Danish scientist (born 1964)

Lotte Bjerre Knudsen (born 10 March 1964) is a Danish scientist and university professor. She led the development of liraglutide and oversaw the development of semaglutide, two notable drugs approved for indications in the treatment of diabetes and obesity.

== Early life and education==
Knudsen originally studied chemical engineering at the Technical University of Denmark, and obtained a doctorate in scientific medicine (DMSc) from the University of Copenhagen in 2014.

==Career==
Knudsen began work as a scientist at the pharmaceutical company Novo Nordisk in Denmark in 1989. As of December 2015, she was being referred to as Scientific Vice President for Global Research at Novo-Nordisk. She served as an adjunct faculty member at Aarhus University from 2015–2020, as a professor in translational medicine.
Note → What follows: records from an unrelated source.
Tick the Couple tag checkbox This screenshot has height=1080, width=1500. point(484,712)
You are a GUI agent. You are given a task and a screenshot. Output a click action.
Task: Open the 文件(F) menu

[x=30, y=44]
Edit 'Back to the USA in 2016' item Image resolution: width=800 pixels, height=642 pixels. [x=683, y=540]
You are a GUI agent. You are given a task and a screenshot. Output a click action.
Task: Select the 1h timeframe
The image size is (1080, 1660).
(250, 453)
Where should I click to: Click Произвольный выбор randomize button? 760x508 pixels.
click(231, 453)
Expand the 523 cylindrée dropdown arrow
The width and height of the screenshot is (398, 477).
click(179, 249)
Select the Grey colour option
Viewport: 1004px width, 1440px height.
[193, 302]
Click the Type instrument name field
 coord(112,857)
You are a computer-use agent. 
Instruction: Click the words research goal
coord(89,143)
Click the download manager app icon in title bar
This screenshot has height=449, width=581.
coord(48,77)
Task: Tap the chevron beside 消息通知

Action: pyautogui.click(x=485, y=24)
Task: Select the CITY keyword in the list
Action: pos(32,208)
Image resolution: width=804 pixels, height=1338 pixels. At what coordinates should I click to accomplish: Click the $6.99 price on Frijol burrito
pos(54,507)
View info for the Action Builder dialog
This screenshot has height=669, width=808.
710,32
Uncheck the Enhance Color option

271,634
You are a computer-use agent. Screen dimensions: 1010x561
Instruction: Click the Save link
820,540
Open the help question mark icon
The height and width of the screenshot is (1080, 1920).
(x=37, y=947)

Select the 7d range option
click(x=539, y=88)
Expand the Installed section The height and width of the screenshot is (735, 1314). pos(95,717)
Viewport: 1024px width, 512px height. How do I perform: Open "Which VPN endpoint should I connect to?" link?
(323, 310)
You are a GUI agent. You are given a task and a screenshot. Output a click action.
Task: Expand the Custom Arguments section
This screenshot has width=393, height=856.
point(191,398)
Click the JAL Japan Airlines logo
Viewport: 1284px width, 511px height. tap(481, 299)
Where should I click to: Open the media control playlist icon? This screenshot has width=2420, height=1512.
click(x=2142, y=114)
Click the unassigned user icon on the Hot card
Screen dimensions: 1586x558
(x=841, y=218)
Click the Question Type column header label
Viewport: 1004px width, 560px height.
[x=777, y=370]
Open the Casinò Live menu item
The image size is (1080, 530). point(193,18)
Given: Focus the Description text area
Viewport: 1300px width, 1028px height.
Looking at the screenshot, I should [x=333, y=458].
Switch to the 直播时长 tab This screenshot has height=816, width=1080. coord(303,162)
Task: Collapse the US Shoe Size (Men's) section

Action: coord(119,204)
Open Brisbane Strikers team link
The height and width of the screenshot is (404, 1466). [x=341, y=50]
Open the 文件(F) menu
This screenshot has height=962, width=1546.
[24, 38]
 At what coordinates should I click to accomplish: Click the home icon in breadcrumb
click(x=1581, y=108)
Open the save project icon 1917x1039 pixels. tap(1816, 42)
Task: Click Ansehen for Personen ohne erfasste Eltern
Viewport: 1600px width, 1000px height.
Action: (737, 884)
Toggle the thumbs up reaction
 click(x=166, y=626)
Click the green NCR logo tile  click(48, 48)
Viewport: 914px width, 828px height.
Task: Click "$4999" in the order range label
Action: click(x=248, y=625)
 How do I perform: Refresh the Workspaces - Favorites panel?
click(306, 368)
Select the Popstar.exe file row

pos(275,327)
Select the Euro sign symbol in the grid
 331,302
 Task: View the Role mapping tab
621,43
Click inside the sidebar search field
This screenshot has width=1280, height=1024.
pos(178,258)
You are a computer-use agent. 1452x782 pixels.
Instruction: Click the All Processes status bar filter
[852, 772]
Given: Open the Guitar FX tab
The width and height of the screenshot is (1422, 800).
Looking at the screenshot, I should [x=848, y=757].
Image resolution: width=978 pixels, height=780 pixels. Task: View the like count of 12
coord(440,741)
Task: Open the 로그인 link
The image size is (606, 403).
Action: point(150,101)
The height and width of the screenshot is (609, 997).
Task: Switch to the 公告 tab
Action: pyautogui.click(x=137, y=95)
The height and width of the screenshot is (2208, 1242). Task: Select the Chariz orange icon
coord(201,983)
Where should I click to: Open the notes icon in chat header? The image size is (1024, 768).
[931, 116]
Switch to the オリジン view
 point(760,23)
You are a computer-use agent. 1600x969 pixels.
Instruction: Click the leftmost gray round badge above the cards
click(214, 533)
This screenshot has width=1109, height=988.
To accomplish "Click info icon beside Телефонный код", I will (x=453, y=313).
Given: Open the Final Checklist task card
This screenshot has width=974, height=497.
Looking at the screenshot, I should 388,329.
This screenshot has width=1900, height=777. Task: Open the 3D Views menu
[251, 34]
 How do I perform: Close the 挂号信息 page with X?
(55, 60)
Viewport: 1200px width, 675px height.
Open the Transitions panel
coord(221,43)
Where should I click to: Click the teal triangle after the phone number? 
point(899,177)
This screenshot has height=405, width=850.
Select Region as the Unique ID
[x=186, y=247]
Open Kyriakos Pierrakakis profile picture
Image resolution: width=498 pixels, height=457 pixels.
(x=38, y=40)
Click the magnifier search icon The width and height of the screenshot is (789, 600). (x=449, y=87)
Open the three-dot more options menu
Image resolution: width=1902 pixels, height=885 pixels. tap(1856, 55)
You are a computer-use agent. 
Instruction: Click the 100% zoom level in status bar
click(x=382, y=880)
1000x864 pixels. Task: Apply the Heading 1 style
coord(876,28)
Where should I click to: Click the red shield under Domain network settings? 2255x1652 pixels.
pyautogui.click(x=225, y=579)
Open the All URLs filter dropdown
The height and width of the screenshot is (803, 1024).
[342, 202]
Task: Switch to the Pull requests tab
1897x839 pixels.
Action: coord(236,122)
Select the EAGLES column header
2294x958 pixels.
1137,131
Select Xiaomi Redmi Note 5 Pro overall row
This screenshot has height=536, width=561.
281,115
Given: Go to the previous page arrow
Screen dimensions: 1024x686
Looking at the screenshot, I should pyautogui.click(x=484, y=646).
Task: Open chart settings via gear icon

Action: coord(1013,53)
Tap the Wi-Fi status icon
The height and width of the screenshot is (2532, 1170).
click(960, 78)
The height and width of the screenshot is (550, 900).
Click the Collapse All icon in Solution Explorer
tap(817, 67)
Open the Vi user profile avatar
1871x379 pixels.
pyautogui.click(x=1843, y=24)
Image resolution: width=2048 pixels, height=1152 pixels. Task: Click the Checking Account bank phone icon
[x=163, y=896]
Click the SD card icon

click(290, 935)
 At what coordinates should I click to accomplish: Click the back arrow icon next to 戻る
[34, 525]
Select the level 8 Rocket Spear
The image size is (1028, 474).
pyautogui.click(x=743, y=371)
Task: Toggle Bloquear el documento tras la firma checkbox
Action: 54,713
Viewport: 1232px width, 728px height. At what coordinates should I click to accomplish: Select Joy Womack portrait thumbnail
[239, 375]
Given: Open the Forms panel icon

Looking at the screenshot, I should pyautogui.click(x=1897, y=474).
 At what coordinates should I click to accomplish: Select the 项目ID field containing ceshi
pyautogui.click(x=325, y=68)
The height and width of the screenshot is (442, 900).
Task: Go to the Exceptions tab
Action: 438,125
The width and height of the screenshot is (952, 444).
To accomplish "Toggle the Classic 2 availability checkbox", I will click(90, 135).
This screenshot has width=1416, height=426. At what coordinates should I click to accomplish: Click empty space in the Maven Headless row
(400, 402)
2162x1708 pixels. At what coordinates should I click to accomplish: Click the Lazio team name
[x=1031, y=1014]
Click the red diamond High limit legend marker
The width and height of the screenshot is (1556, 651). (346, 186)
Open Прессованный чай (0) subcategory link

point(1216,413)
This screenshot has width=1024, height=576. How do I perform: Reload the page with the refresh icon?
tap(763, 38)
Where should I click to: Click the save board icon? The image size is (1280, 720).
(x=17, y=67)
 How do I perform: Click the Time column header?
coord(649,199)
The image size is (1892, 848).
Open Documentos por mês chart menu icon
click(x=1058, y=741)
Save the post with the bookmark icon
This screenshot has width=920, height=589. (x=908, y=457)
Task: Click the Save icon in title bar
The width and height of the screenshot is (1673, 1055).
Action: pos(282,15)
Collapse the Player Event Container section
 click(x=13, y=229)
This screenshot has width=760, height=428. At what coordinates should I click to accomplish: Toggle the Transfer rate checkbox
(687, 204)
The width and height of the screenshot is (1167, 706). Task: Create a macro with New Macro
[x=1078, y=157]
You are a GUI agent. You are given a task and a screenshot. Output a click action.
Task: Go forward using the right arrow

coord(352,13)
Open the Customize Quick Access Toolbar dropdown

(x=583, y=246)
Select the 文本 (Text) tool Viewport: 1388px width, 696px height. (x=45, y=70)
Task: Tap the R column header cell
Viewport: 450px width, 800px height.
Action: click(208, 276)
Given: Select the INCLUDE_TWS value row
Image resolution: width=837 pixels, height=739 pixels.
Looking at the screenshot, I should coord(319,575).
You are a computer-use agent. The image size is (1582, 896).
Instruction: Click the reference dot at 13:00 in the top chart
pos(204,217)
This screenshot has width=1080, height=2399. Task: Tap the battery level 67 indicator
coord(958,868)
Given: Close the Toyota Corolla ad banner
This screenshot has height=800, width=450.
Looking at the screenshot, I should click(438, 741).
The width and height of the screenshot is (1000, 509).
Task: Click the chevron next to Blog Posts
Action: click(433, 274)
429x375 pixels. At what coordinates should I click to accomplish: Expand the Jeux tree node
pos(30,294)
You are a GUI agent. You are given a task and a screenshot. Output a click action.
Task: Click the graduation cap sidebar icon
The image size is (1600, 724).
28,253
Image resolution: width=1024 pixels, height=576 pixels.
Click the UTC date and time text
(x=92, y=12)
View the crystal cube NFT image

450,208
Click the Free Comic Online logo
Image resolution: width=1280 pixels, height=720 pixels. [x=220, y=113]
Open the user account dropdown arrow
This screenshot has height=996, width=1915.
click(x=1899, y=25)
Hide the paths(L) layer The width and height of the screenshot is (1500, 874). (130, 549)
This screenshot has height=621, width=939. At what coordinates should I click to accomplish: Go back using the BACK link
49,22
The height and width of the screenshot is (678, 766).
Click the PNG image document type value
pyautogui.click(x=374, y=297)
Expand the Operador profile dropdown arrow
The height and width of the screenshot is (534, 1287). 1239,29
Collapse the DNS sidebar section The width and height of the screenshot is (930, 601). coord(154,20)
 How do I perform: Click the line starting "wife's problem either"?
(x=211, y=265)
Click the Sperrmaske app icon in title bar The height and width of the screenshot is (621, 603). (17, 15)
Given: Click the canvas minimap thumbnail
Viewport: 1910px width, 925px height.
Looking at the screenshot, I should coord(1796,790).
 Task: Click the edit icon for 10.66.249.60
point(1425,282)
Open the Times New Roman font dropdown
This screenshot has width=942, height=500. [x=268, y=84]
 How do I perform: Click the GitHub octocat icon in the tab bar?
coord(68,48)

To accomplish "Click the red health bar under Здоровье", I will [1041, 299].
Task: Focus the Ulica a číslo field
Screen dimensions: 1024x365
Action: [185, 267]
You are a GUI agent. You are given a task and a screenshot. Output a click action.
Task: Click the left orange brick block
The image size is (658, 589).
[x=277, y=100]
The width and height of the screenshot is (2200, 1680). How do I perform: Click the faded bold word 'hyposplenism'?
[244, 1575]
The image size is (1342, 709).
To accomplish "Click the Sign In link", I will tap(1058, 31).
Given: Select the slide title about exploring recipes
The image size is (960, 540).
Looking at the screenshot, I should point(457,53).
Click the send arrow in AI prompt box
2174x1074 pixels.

Knudsen has been employed as a Chief Scientific Advisor in Research and Early Development at Novo Nordisk.

== Contributions ==
While still a student, Knudsen worked at Novo Nordisk, initially working on laundry detergent enzymes. Alongside fellow student Shamkant Patkar, she discovered an enzyme capable of removing microscopic strands of cotton that pill up on clothing from repeated wear.

After this project, Knudsen joined full-time as part of a research group at Novo Nordisk that aimed to identify new treatments for diabetes, by developing small molecule drugs targeting specific metabolic pathways. One project revolved around glucagon-like peptide-1 (GLP-1), a hormone that stimulates the production of insulin but has a short half-life of minutes in the body.

GLP-1 had been previously identified by researchers such as Jens Juul Holst in Denmark, who joined Novo Nordisk as a consultant, and Joel Habener, Daniel J. Drucker, and Svetlana Mojsov at Massachusetts General Hospital. Knudsen's team screened numerous chemical compounds to identify whether they could bind to the GLP-1 receptor sufficiently to stimulate insulin secretion.

Eventually, they developed a new compound called liraglutide, which is an agonist for the GLP-1 receptor. It is a chemical analogue of GLP-1, with a fatty acid and spacer attached. These modifications increased its ability to dissolve in water and bind to albumin, which increase its bioavailability—its lifetime in the bloodstream, and so the duration of its action in the body. Liraglutide was approved as a treatment for diabetes under the brand name Victoza in the United States in 2010.

Knudsen's team, specifically Jesper Lau and Thomas Kruse, then worked on what became semaglutide, which had greater stability and affinity to albumin, lengthening its duration of action further to a once-weekly drug.

Semaglutide was approved in the United States under the brand name Ozempic as a treatment for type 2 diabetes in 2017, and under the brand name Wegovy, as a first injectable (at 2.4 mg once weekly), for chronic weight management in June 2021. In January 2025, the FDA approved a pill form of Wegovy with doses ranging from 1.5 mg to 25 mg.

==Impact==

Martin Müller and Alexander Preker, writing for Der Spiegel in January 2024, have referred to Knudsen discovery in inventing the semaglutide weight-loss injections as "revolutionary", with the "drug Wegovy... [having] changed the world," and having made Novo Nordisk "Europe's most valuable company, [more valuable] than Daimler, Bayer, Lufthansa and BMW combined".

In the initial clinical trials for Wegovy, diabetics lost more than 10% of their weight and in trials for weight loss, patients lost an average of 12.4% of their weight. Additional patient benefits included reduction of cardiovascular events by 25%, and benefits to patients with heart and kidney failure. The GLP receptor agonists have dramatically reformed treatment outcomes for obesity and diabetes "with profound implications for maintaining human health".

== Honors and recognition==
Knudsen received the 2023 Paul Langerhans Medal by the German Diabetes Society for her work developing liraglutide. In October 2023, she received the STAT Biomedical Innovation award, and in 2024, she received the Mani L. Bhaumik Breakthrough of the Year Award. In 2024 she received the Lasker Award in clinical research. In 2024, Knudsen received the Golden Plate Award of the American Academy of Achievement, presented by Awards Council member Robert S. Langer. In 2025, Knudsen received the 2025 Breakthrough Prize in Life Sciences.